To put it another way, option traders are not sure if bitcoin will trade above the $8,000 mark four months after reward halving – supposedly a price-bullish event. The probability stood at 65 percent a week ago when bitcoin was trading near $10,000, Skew’s co-founder and chief operating officer, Emmanuel Goh, told CoinDesk.
An option is a derivative that trades contacts between buyers and sellers, giving the purchaser the right but not the obligation to buy or sell the underlying asset at a specific price on or before a specific date. A call option gives its owner the right to buy something while a put option gives the right to sell.
Bitcoin is set to undergo its third mining-reward halving sometime in May 2020. As the name suggests, the rewards per block mined will be halved from current 12.5 BTC to 6.25 BTC. The process is repeated every four years and is aimed at curbing inflation in the cryptocurrency.
Conventional wisdom, at least among bitcoin analysts, holds that the reward halving could create supply deficit and put bitcoin on the path to new lifetime highs above $20,000.
“In approximately 200 days (69 days unil the halving) buying [one] bitcoin will be out of the reach of 99.8 percent of the population of the earth,” Jason Williams, co-founder and partner at Morgan Creek Digital tweeted on Sunday.
Historical data show the cryptocurrency rallied sharply in the years following the previous halvings, which took place in 2012 and 2016.
While halving may repeat history by rallying in 2021, the options market indicates a low probability of a big move higher this year.
The market sees a 3 percent chance of bitcoin setting a new high above $20,000 by the end of June. Meanwhile, the probability of a rise to fresh record highs by the end of September currently stands at 6 percent.
In fact, the odds of the cryptocurrency refreshing market cycle tops (the high from the preceding bear market low) with a move above the June 2019 high of $13,880 by the end of June stands at merely 11 percent.
Meanwhile, the probability for a September expiry above $14,000 is currently seen at 16 percent.
The probabilities are calculated with the help of Black-Scholes formula, which is based on key metrics like call options’ prices, the current price of bitcoin, strike prices of the options, the risk-free interest rate and the time to maturity of the options.
Halving is not always bullish
Option market probabilities should come as no surprise to litecoin (LTC) investors, who saw the value of their holdings fall sharply following the reward halving, which took place on Aug. 5, 2019.
On that day, the cryptocurrency was trading just above $100. However, by December, the price of single litecoin had dropped below $50.

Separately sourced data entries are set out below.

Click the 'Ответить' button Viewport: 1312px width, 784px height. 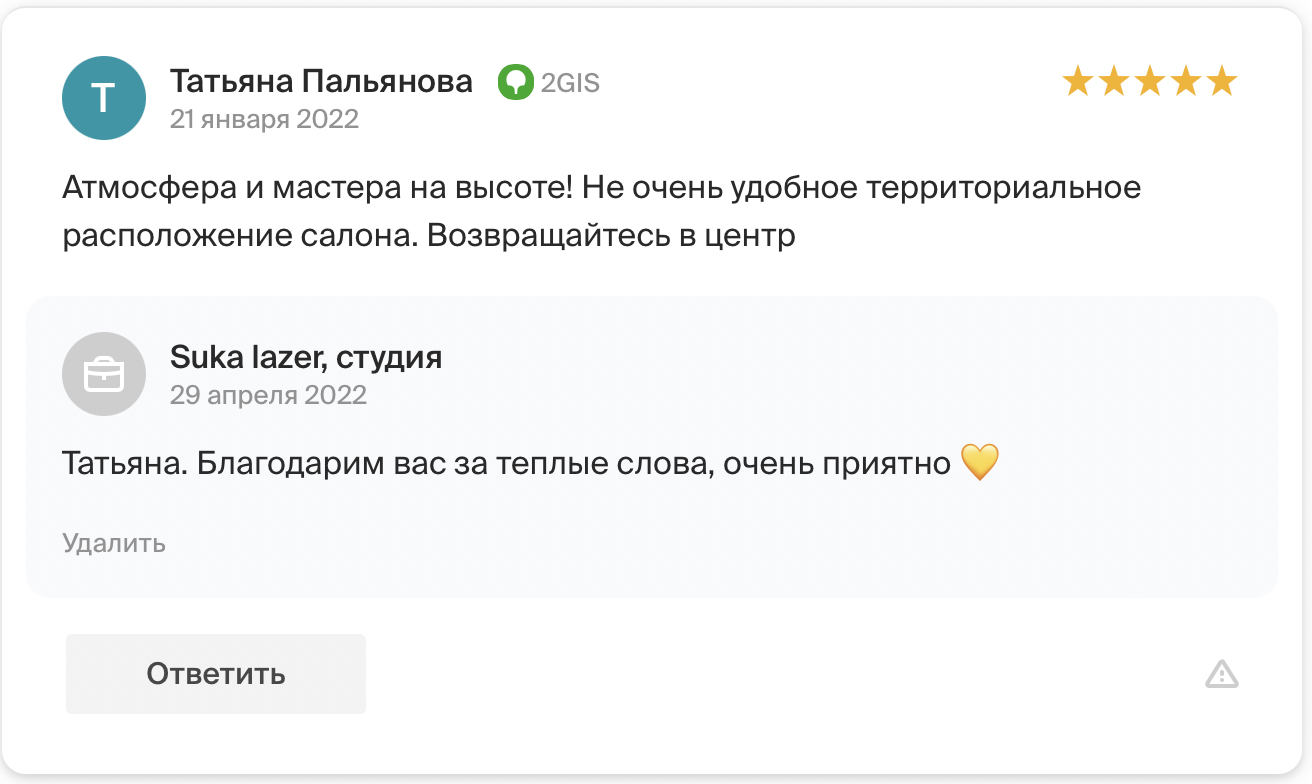(x=216, y=674)
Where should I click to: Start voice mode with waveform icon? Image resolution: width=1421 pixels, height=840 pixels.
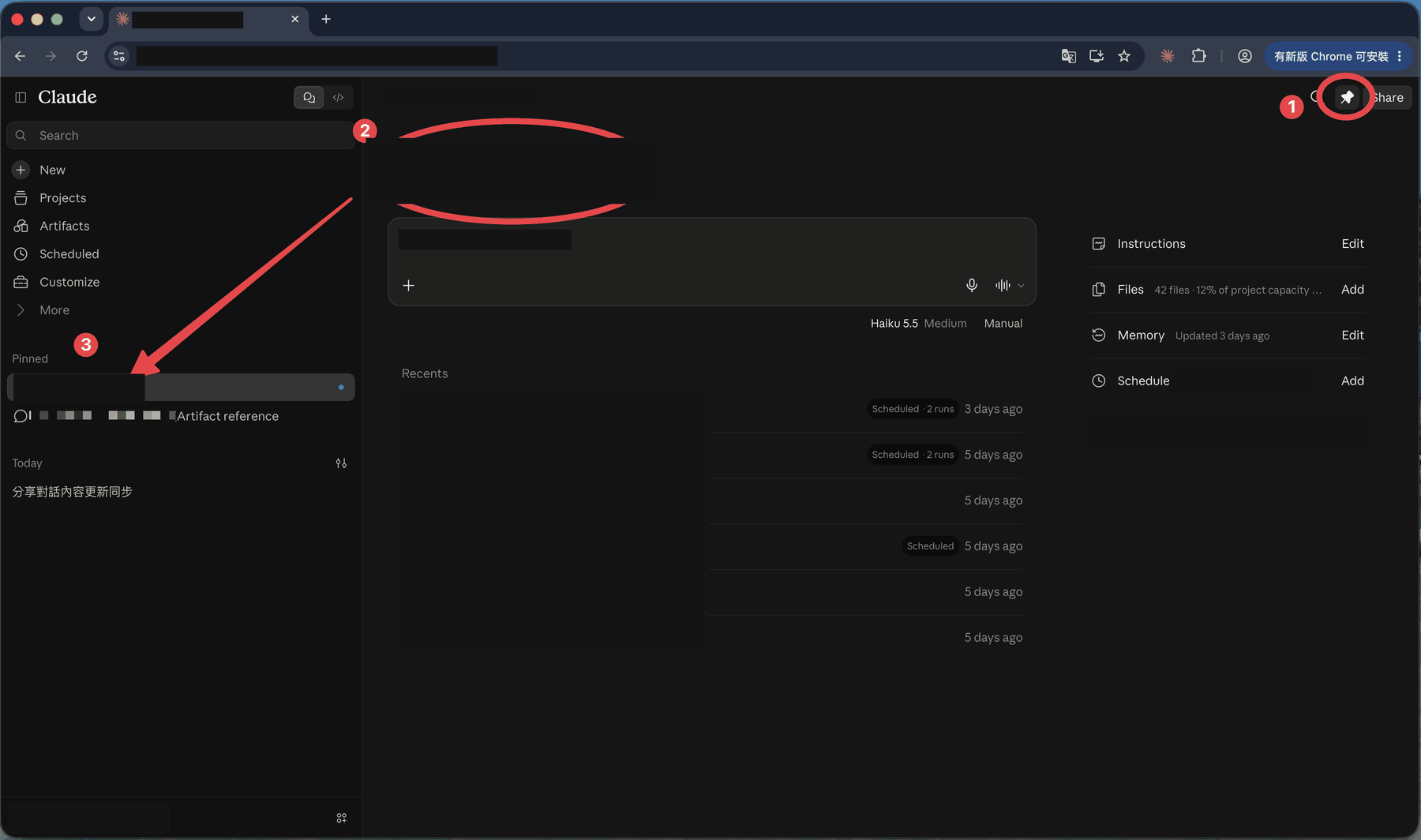pos(1003,285)
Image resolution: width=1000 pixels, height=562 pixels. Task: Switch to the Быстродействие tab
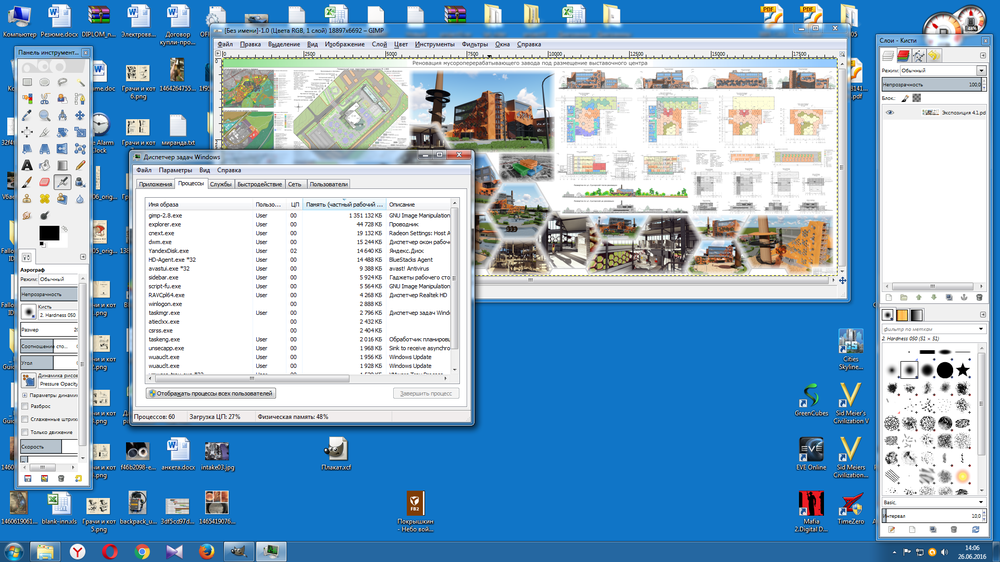click(x=259, y=184)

Its hash rate, or the computing power needed to validate transactions on the blockchain, also tanked by 70 percent in the five months to December, as reward halving and the subsequent drop in prices whitted away mining profitability. That forced small and inefficient miners to shut down operations or move on to mining other currencies.
Historically, bitcoin has set new market cycle tops in the calendar year of halving, but ahead of the event, according to Rekt Capital.

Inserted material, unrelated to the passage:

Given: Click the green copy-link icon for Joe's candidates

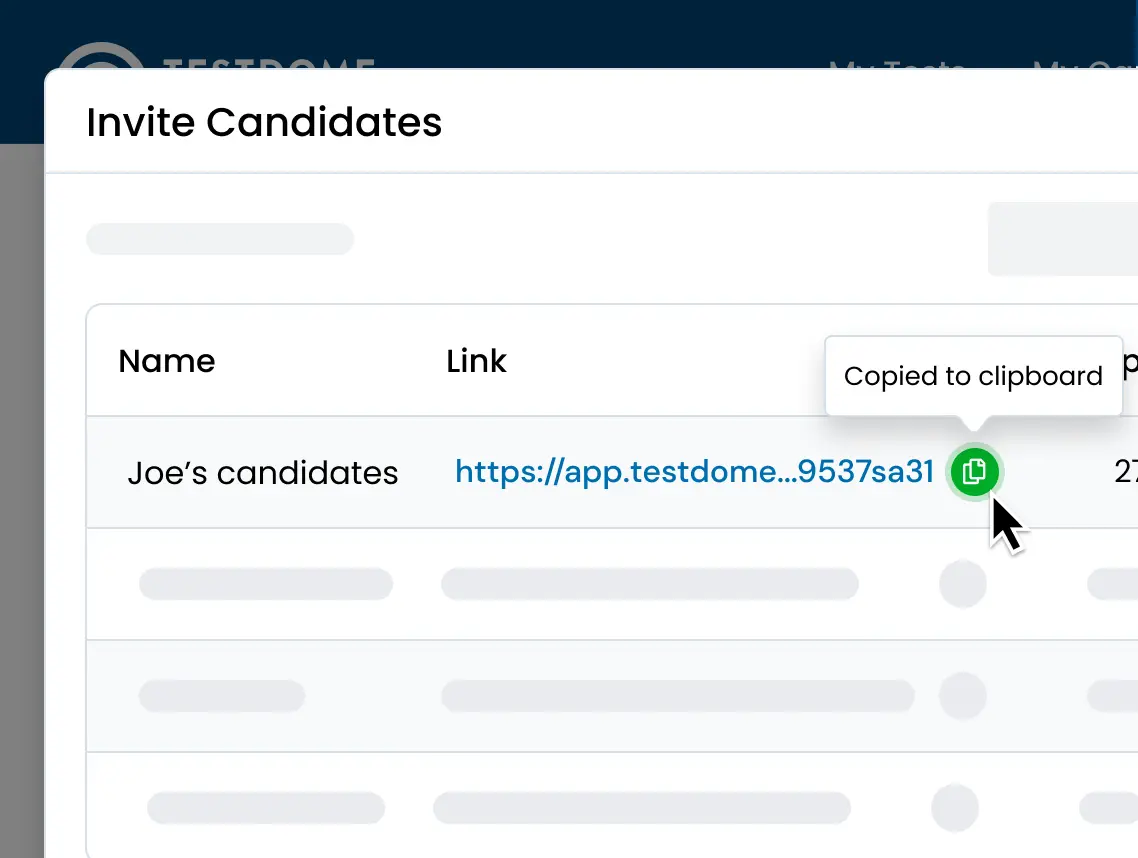Looking at the screenshot, I should [974, 471].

For instance, bitcoin’s bear market from the December 2013 high of $1,150, ran out of steam near $150 in January 2015. The cryptocurrency then rose to a high of $502 in November 2015, confirming a bullish reversal.
Prices then fell back to $365 in February 2016 before hitting a new cycle top $778 in June – a month ahead of the reward halving, which took place in July 2016.
The high of $778 reached in June 2016 was the highest price from the bear market low of $150, but was well short of the record high (at the time) of $1,153, reached in December 2013.
Similar price behavior was seen in the months leading up to the 2012 reward halving.
If the same thing were to happen again, the cryptocurrency would set a new cycle top above the June 2019 high of $13,880 in the next two months. The options market, however, indicates the history is unlikely to repeat itself.
Currently, the options market sees only 3 percent probability of bitcoin rising above $14,000 by the end of March.
The probability of a move above $10,000 in March is also quite low at 21 percent.